Arbitration Demand from Palantir Technologies Inc.

On April 20, 2023, Palantir Technologies Inc. ("Palantir"), commenced an arbitration with JAMS Arbitration asserting claims for declaratory relief and breach of contract relating to the May 5, 2021 Master Service Agreement (the "Palantir MSA"), seeking damages in an amount equal to the full value of the contract. The Company has responded to the arbitration demand and asserted counterclaims for breach of contract, breach of warranty, fraudulent inducement, violation of California’s Unfair Competition Law, amongst others, in relation to the Palantir MSA. While the Company believes that Palantir’s claims are without merit and intends to vigorously defend against those claims, there can be no assurance as to the outcome of the arbitration.

Celularity Inc. v. Evolution Biologyx, LLC, et al.

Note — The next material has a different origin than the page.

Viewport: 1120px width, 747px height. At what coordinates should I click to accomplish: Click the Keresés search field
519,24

On April 17, 2023, the Company filed a complaint against Evolution Biologyx, LLC, Saleem S. Saab, individually, and Encyte, LLC (collectively, “Evolution”) in the United States District Court for the District of New Jersey to recover unpaid invoice amounts for the sale of its biomaterial products in the amount of approximately $2.35 million, plus interest. In September 2021, the Company executed a distribution agreement with Evolution, whereupon Evolution purchased biomaterial products from the Company for sale through Evolution’s distribution channels. The Company fulfilled Evolution’s orders and otherwise performed each of its obligations under the distribution agreement. Despite attempts to recover the outstanding invoices and Evolution’s promise to pay, Evolution has refused to pay any of the invoices and has materially breached its obligations under the distribution agreement. The Company’s complaint asserts claims of breach of contract and fraudulent inducement, amongst others. The Company intends to vigorously pursue the matter to recover the outstanding payments owed by Evolution, as well as interest and reasonable attorney's fees, but there can be no assurance as to the outcome of the litigation.

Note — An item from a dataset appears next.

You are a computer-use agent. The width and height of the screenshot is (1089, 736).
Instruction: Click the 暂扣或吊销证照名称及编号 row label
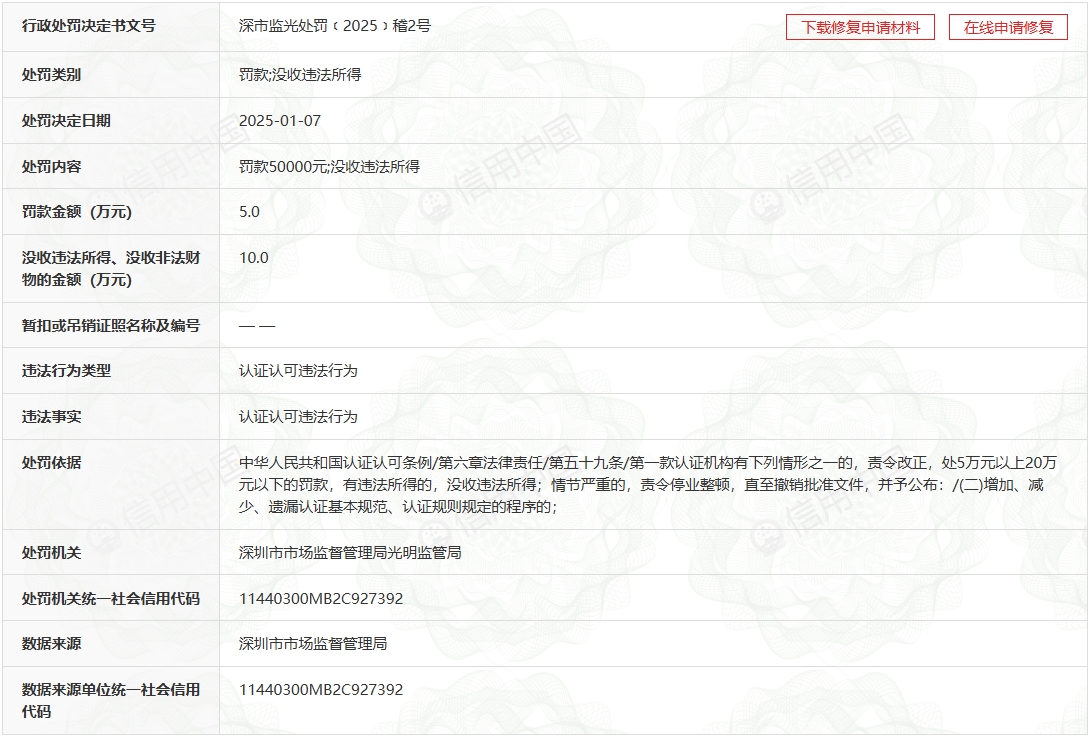[111, 325]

Civil Investigative Demand

The Company received a Civil Investigative Demand (the “Demand”) under the False Claims Act, 31 U.S.C. § 3729, dated August 14, 2022, from the U.S. Attorney’s Office for the Eastern District of Pennsylvania. The Demand requests documents and information relating to claims submitted to Medicare, Medicaid, or other federal insurers for services or procedures involving injectable human tissue therapy products derived from amniotic fluid or birth tissue and includes Interfyl. The Company is cooperating with the request and is engaged in an ongoing dialogue with the Assistant U.S. Attorneys handling the Demand. The matter is still in preliminary stages and there is uncertainty as to whether the Demand will result in any liability.